Cuidado com alguns pressupostos aqui! De um teorema anterior sabemos que ser diferenciável implica em ser contínua, porque uma função descontínua não pode ser diferenciável. Porém, algumas funções contínuas falham em serem diferenciáveis. Mais ainda, as derivadas parciais por si só não são suficientes para provar que uma função é diferenciável. O fato de uma função ser diferenciável não implica que as derivadas parciais sejam contínuas! A função precisa ser contínua para ser diferenciável, mas as derivadas por si mesmas podem ser descontínuas.

Seja [math]\displaystyle{ f }[/math] uma função com derivadas parciais contínuas num domínio aberto [math]\displaystyle{ D }[/math]. Então [math]\displaystyle{ f }[/math] é diferenciável em todos os pontos de [math]\displaystyle{ D }[/math].

Com o domínio aberto existe uma bola aberta com centro em [math]\displaystyle{ (x_0,y_0) }[/math], em [math]\displaystyle{ D }[/math]. Sejam [math]\displaystyle{ h }[/math] e [math]\displaystyle{ k }[/math] tais que, [math]\displaystyle{ (x_0 + h,y_0 + k) }[/math] pertença à bola. Temos que:


[math]\displaystyle{ f(x_0 + h, y_0 + k) - f(x_0, y_0) = \underbrace{f(x_0 + h, y_0 + k) - f(x_0,y_0 + k)}_{\text{I}} + \underbrace{f(x_0,y_0 + k) - f(x_0,y_0)}_{\text{II}} }[/math]

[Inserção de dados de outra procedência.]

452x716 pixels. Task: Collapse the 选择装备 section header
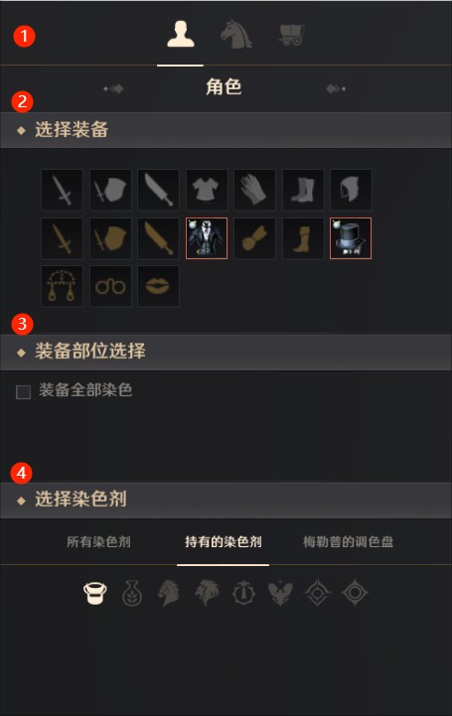(x=226, y=130)
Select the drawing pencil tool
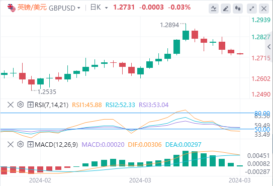 pos(226,9)
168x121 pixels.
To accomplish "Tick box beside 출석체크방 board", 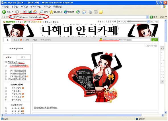I will tap(6, 100).
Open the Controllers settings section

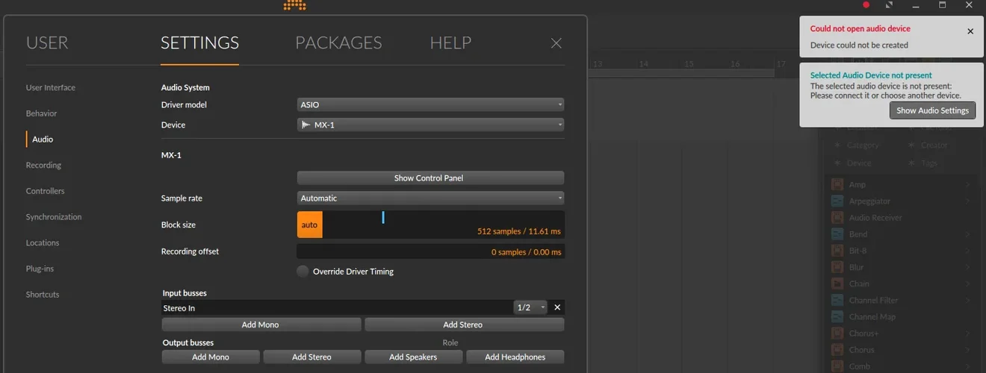click(x=45, y=191)
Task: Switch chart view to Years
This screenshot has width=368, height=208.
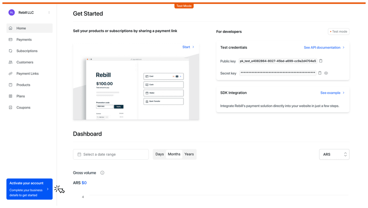Action: (x=189, y=154)

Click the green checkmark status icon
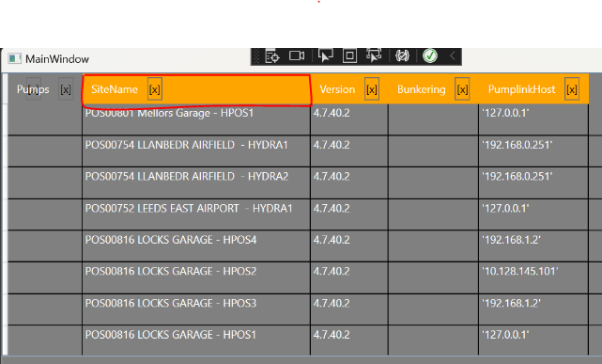click(430, 56)
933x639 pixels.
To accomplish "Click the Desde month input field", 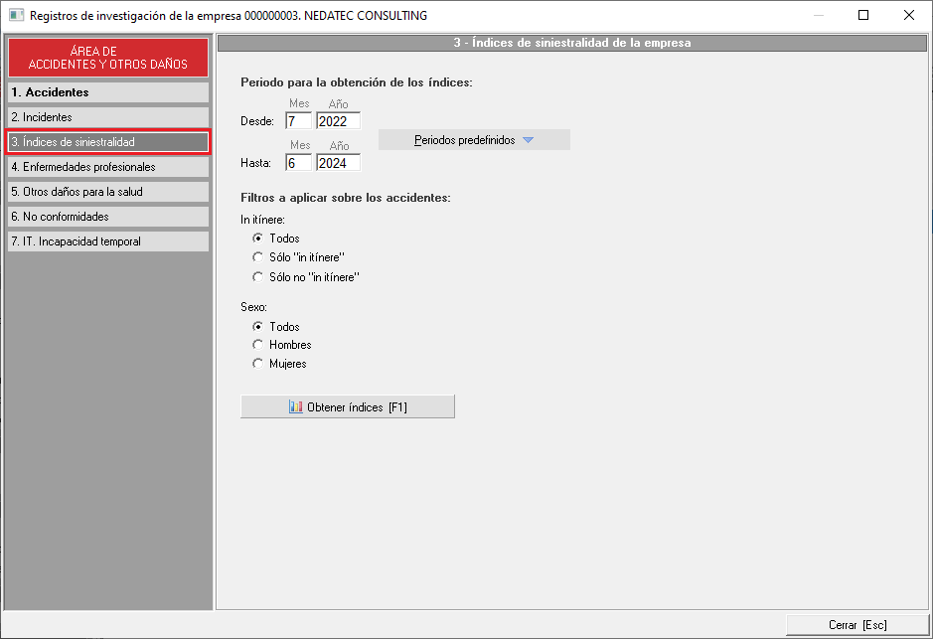I will coord(298,121).
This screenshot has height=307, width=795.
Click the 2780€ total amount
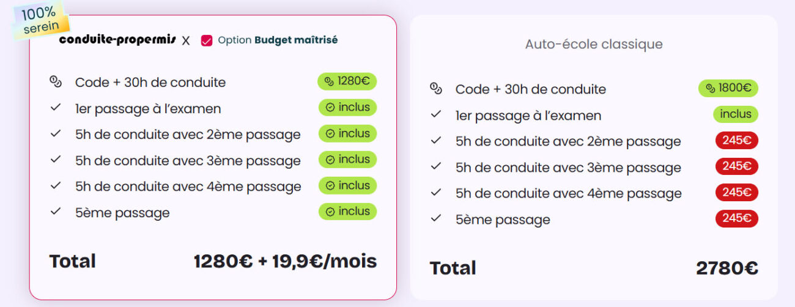[727, 268]
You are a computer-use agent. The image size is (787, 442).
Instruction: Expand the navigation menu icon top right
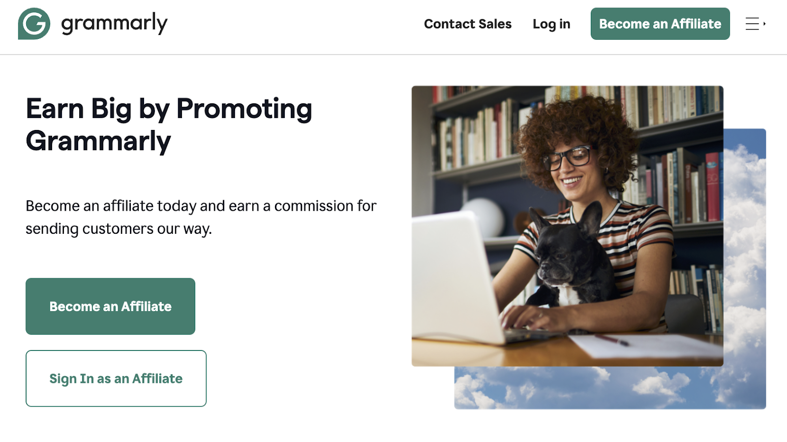coord(753,24)
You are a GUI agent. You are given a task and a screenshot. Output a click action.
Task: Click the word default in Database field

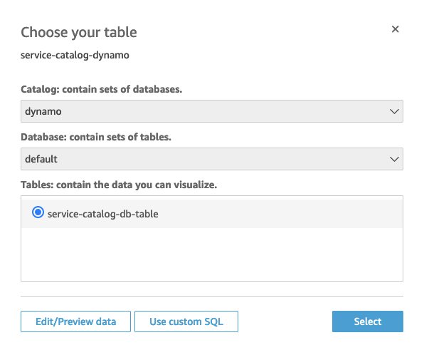41,159
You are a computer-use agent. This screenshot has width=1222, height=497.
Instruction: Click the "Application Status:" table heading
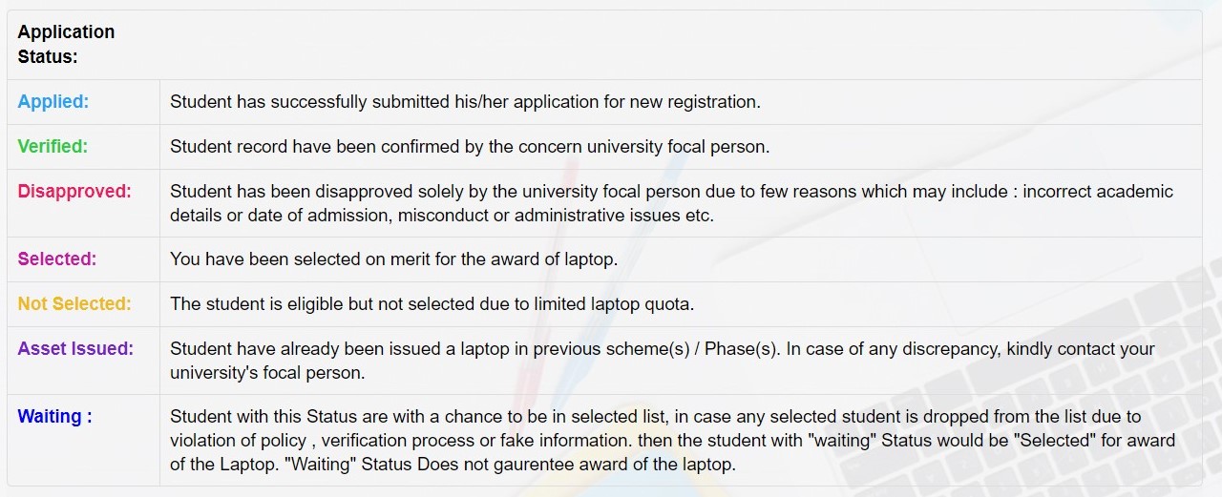(x=66, y=44)
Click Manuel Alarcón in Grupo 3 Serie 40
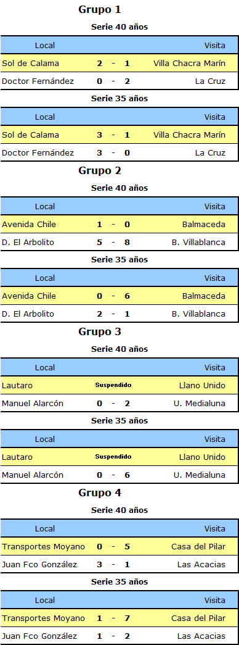Viewport: 239px width, 645px height. point(33,404)
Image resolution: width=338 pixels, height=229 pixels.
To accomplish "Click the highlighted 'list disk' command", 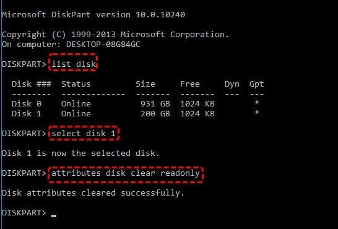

Observe o gráfico acima e localize os pontos. É bastante claro a localização de cada um. Estamos assumindo que a função é diferenciável, o que implica em ser contínua. Se você seguir as coordenadas de cada ponto não encontrará "buracos" dentro do círculo. O que significa que as derivadas parciais são contínuas. Quando nos deslocamos paralelamente a um eixo estamos considerando derivadas parciais, que é o que o gráfico acima mostra com linhas tracejadas.

Com derivadas parciais uma variável é tratada como constante, portanto [math]\displaystyle{ G(x) = f(x, y_0 + k) }[/math]. (caso você esteja confuso, o [math]\displaystyle{ x }[/math] à esquerda não é mesmo da direita) Com o TVM podemos afirmar que existe um [math]\displaystyle{ \bar{x} }[/math], entre [math]\displaystyle{ x }[/math] e [math]\displaystyle{ x + h }[/math], tal que

[math]\displaystyle{ (\text{I}) = G(x_0 + h) - G(x_0) = G'(\bar{x}) h = \frac{\partial f}{\partial x}(\bar{x}, y_0 + k) h }[/math].

Agora repita para (II)

[math]\displaystyle{ (\text{II}) = \frac{\partial f}{\partial y}(x_0, \bar{y}) k }[/math].

Começamos com um ponto e um incremento para a primeira variável e outro incremento para a segunda variável. Este é o mesmo conceito de um vetor, porque na geometria analítica definimos um vetor com dois pontos. Se você olhar para trás, tínhamos uma expressão que era semelhante à derivada direcional, exceto que não nos importamos com uma direção específica agora. O que nos importa agora é a continuidade das derivadas parciais.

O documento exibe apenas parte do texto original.